3) Compile Java Source Code

$ cd EdgeProcessing/slicec_7edges_funcblock
$ javac -cp lib/org/eclipse/cdt.core/5.6.0.201402142303/*:lib/org/eclipse/equinox.common/3.6.200.v20130402-1505/*:lib/com.ibm.icu-4.4.2.jar -d bin src/main/java/slice/*.java src/main/java/sevenEdges/*.java src/main/java/sevenEdges/treeview/*.java src/main/java/sevenEdges/treeview/ast/*.java src/main/java/sevenEdges/nodeTraversal/*.java

Graph-based Method

This part is an instruction of our graph-based model, which leverages the advances in graph neural networks(GNNs) to develop a learning method to capture the potential code patterns under composite graph structures.

The basic idea of this part is to combine different types of code graph structures, to find out if the composite graphs outperform single graph structures and how much.
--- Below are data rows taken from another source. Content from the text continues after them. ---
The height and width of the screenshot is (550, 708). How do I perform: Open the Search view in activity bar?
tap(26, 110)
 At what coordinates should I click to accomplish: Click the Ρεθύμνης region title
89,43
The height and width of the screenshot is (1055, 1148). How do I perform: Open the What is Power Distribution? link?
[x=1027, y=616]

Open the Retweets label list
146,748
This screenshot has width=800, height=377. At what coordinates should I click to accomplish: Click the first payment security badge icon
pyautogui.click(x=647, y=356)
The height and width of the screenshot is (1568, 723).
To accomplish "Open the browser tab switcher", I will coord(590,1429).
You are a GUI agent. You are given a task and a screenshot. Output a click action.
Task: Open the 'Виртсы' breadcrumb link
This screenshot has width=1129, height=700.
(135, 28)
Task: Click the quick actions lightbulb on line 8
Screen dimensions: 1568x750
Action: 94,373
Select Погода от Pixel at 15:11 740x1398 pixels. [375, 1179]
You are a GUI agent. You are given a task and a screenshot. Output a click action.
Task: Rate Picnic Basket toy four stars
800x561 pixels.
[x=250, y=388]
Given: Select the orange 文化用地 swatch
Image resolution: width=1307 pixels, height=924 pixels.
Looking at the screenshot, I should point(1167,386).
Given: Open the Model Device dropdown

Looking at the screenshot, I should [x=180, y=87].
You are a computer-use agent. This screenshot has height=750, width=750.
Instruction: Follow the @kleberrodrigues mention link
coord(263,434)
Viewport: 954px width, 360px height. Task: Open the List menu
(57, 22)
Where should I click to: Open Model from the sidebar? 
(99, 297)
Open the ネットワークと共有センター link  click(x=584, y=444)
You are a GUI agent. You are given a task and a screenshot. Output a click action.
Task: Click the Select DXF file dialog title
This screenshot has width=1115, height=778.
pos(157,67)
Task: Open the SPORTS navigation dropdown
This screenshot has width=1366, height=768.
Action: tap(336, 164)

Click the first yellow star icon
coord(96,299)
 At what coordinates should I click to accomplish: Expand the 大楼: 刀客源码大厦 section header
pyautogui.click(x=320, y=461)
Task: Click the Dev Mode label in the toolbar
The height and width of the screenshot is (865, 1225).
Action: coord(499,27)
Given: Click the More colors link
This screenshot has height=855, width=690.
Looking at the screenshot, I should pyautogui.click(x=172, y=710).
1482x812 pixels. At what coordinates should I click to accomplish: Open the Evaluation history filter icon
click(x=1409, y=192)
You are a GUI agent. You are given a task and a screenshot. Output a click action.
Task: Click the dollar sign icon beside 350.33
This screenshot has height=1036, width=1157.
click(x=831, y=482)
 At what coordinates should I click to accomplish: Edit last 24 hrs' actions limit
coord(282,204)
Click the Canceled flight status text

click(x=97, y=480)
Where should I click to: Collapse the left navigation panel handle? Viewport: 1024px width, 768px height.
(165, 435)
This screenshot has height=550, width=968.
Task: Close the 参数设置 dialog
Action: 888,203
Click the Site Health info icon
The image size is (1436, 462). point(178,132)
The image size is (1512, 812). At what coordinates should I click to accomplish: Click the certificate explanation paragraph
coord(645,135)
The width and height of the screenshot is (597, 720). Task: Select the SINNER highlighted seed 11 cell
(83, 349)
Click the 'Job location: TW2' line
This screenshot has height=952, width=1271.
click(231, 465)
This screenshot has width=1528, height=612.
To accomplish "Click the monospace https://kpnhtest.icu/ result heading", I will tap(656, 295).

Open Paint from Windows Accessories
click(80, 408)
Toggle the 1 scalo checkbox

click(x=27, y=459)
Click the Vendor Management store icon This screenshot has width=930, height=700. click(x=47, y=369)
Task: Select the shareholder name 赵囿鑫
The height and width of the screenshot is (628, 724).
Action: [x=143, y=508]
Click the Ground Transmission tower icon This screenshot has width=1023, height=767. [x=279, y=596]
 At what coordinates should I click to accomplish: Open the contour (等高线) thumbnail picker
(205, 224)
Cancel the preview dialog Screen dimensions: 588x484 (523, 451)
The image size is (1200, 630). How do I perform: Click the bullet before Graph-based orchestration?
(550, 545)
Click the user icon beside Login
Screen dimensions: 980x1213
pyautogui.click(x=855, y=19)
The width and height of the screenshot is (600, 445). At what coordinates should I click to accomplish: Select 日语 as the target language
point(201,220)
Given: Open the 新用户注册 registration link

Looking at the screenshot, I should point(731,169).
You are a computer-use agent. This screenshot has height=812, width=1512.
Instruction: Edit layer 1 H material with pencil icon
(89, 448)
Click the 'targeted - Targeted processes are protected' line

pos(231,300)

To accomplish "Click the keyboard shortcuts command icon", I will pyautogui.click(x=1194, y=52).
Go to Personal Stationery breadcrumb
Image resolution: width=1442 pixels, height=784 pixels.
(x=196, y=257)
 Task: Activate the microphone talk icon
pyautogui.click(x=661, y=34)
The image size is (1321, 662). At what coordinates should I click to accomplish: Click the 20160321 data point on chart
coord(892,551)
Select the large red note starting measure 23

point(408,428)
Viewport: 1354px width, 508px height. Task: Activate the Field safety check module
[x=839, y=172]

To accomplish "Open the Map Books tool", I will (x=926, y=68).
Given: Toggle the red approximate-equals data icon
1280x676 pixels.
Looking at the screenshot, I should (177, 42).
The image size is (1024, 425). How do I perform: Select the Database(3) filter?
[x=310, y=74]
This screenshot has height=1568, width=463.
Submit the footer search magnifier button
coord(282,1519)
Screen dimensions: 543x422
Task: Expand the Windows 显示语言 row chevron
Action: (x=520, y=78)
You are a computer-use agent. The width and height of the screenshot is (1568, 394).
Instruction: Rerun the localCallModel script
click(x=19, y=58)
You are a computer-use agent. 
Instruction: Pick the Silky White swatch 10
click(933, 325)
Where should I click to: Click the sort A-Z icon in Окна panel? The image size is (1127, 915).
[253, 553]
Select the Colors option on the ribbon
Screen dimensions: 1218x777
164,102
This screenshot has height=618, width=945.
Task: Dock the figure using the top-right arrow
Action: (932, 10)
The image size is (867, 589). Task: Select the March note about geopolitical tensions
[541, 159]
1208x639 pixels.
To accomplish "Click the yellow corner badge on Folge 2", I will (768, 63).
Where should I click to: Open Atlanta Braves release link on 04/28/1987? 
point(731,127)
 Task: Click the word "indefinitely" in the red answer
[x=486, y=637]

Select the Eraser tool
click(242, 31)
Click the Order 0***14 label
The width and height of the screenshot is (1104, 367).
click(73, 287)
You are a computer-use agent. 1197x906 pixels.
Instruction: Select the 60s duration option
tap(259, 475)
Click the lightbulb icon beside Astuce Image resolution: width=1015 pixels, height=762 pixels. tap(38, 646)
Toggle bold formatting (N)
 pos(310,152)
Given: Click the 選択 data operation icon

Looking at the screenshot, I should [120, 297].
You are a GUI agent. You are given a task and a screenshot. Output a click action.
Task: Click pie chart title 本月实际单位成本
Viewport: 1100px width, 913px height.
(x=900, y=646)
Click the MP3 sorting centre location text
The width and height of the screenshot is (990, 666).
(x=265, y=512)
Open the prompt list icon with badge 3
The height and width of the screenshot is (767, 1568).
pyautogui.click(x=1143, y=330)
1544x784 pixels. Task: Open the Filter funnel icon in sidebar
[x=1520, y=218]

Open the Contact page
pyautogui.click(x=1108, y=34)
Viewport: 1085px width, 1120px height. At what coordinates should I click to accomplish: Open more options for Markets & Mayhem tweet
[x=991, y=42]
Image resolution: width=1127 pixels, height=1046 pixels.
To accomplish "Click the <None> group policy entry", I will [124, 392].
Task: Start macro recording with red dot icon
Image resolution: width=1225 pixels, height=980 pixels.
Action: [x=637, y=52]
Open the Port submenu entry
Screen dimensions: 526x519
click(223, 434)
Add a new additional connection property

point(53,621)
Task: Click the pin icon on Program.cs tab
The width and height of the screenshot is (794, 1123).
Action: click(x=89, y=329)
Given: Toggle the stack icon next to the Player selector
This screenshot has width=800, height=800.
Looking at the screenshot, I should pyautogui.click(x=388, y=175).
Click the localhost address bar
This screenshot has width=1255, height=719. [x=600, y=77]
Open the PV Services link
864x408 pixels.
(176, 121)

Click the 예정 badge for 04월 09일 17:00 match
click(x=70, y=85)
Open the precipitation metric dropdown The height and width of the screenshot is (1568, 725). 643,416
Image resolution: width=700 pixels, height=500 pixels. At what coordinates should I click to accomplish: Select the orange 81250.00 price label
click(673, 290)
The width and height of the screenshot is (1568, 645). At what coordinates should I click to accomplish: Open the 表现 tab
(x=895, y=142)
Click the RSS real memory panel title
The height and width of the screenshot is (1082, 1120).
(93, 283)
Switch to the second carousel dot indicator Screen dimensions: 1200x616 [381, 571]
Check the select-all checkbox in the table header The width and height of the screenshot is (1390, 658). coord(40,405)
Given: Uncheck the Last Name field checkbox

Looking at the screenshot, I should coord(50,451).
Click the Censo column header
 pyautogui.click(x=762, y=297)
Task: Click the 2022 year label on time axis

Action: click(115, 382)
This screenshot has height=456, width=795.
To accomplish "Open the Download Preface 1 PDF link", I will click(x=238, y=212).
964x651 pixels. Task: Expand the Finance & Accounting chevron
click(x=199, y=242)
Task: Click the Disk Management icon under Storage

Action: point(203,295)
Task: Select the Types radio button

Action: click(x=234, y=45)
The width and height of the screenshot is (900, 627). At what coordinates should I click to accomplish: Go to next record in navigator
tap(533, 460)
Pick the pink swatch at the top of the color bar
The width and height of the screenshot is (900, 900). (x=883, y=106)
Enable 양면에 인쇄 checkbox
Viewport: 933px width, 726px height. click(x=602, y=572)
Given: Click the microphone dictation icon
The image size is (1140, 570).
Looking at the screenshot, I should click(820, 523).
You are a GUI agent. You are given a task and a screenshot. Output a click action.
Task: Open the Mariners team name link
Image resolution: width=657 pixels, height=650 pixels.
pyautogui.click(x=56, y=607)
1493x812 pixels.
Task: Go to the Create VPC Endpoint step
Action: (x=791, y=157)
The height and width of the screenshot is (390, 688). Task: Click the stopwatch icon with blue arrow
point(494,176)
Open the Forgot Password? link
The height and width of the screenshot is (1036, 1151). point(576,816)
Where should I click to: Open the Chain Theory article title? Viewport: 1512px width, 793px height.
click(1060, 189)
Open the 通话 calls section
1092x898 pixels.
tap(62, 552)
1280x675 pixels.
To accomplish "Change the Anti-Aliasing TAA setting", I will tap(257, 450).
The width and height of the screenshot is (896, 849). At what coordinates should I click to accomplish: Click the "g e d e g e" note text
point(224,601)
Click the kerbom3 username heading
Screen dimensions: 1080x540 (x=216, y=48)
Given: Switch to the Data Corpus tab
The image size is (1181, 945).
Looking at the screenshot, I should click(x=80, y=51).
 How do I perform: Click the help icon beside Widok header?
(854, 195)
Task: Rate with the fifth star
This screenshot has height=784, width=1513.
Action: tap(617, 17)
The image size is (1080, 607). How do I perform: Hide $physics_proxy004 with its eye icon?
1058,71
We selected AST, CFG, PDG and their various combinations as our experimental targets, and we extract these graph structures from C/C++ source code utilizing the code analysis tool Joern.

Basic Structure

├── README.md                       <- The top-level README for developers using this project.
├── requirements.txt                <- The necessary python environments.
|
├── GraphModelClient				<- The model training module
│   ├── cli     
│   │   ├── train.py		    	<- The entrance of training models.	
│   │   ├── test.py		     		<- Testing the specified model using data.
│   │   ├── __init__.py
│   ├── cli_utils     
│   │   ├── default_hypers	
│   │   ├── dataset_utils.py	
│   │   ├── model_utils.py	
│   │   ├── param_helpers.py	
│   │   ├── task_utils.py
│   │   ├── training_utils.py
│   │   ├── __init__.py	
│   ├── data                       
│   │   ├── data	
│   │   │   ├── data_preprocess.py
│   │   │   ├── our_map_all.txt
│   │   │   ├── __init__.py
│   │   ├── graph_dataset.py	
│   │   ├── jsonl_graph_dataset.py	
│   │   ├── jsonl_graph_property_dataset.py	
│   │   ├── __init__.py	
│   ├── layers                      
│   │   ├── message_passing	
│   │   │   ├── ggnn.py
│   │   │   ├── gnn_edge_mlp.py
│   │   │   ├── gnn_film.py
│   │   │   ├── message_passing.py
│   │   │   ├── __init__.py
│   │   ├── gnn.py
│   │   ├── graph_global_exchange.py	
│   │   ├── nodes_to_graph_representation.py
│   │   ├── __init__.py	
│   ├── models   
│   │   ├── graph_binary_classification_task.py
│   │   ├── graph_regression_task.py
│   │   ├── graph_task_model.py 
│   │   ├── node_multiclass_task.py
│   │   ├── __init__.py	
│   ├── utils                          
│   │   ├── activation.py
│   │   ├── constants.py
│   │   ├── gather_dense_gradient.py
│   │   ├── param_helpers.py
│   └── └── __init__.py	
│   └── __init__.py
|
├── EdgeProcessing					<- The graph processing module.
│   ├── README.md					<- The README for developers extracting various graphs.
│   ├── joern-cli					<- Use Joern library to extract different graph edges.
│   │   ├── bin
│   │   ├── lib
│   │   ├── graph					<- Scripts to generate various graphs.
│   │   │   ├── ast.sc				<- Scripts to generate AST graph.
│   │   │   ├── ast+cfg.sc			<- Scripts to generate AST+CFG combined graph.
│   │   │   ├── all.sc				<- Scripts to generate AST+CFG+PDG composite graph.
│   │   ├── joern
│   │   ├── joern-parse
│   ├── slicec_7edges_funcblock		<- Utils for extracting graphs.
│   │   ├── bin
│   │   ├── lib
│   │   ├── src

Graph Processing

To construct various graph structures form C/C++, we use Eclipse CDT library and Joern to extract and integrate different graphs.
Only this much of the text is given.